Of 37 patients with HCM, four had spontaneous ventricular fibrillation (VF), five had nonsustained ventricular tachycardia (VT), 13 had no risk factors, and 15 had a family history of sudden death. These patients and four controls were studied by pacing one site in the right ventricle and recording electrograms from three other right ventricular sites. These electrograms were high-pass filtered to emphasize small deflections due to activation of small bundles of myocytes close to the electrode. Intraventricular conduction curves were obtained with S1S2 coupling intervals decreasing in 1-msec steps from 479 msec to ventricular effective refractory period (VERP). These curves were repeated by pacing each RV site in turn and were characterized by two parameters: the point at which latency increased by 0.75 msec/20 msec reduction of the S1S2 coupling interval and an increase in electrogram duration between an S1S2 of 350 msec and VERP. Patients with VF, VT, and family history of sudden death had a mean increase in electrogram duration of 12.8 (2.9-32.3) msec versus 4.6 (-4.2 to 14.0) msec in low-risk patients and controls. Electrogram latency increased at an S1S2 of 363 msec in the VF group (342-386), 269 msec in the controls (266-279), and 326 msec in the non-VF group (260-399). Discriminant analysis separated VF patients from the remainder (p less than 0.0001) and VF, VT, and family history of sudden death patients from the low-risk and control groups (p less than 10(-6)).

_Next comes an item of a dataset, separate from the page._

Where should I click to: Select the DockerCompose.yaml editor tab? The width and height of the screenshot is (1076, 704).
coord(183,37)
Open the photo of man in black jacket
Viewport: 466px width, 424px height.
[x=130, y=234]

Patients with HCM who are at risk of sudden death have increased dispersion and inhomogeneity of intraventricular conduction, and this may create the conditions for reentry and arrhythmogenesis.
肥厚型心肌病(HCM)患者的室内传导情况已得到研究,以检验肌原纤维排列紊乱会导致整个心室肌激活离散这一假说。
37例HCM患者中,4例发生过自发性心室颤动(VF),5例有非持续性室性心动过速(VT),13例无危险因素,15例有猝死家族史。对这些患者及4名对照者进行研究,在右心室的一个部位起搏,同时记录右心室其他三个部位的电图。对这些电图进行高通滤波,以突出因靠近电极的小束心肌细胞激活而产生的小偏转。以S1S2耦合间期从479毫秒以1毫秒步长递减至心室有效不应期(VERP)来获得室内传导曲线。依次对每个右心室部位进行起搏,重复这些曲线,并通过两个参数进行表征:S1S2耦合间期每减少20毫秒潜伏期增加0.75毫秒的点,以及S1S2为350毫秒至VERP之间电图持续时间的增加。VF、VT及有猝死家族史的患者电图持续时间平均增加12.8(2.9 - 32.3)毫秒,而低风险患者及对照者为4.6(-4.2至14.0)毫秒。VF组在S1S2为363毫秒(342 - 386)时电图潜伏期增加,对照组在269毫秒(266 - 279)时增加,非VF组在326毫秒(260 - 399)时增加。判别分析将VF患者与其余患者区分开(p < 0.0001),并将VF、VT及有猝死家族史的患者与低风险和对照组区分开(p < 10⁻⁶)。
有猝死风险的HCM患者室内传导的离散和不均匀性增加,这可能为折返和心律失常的发生创造条件。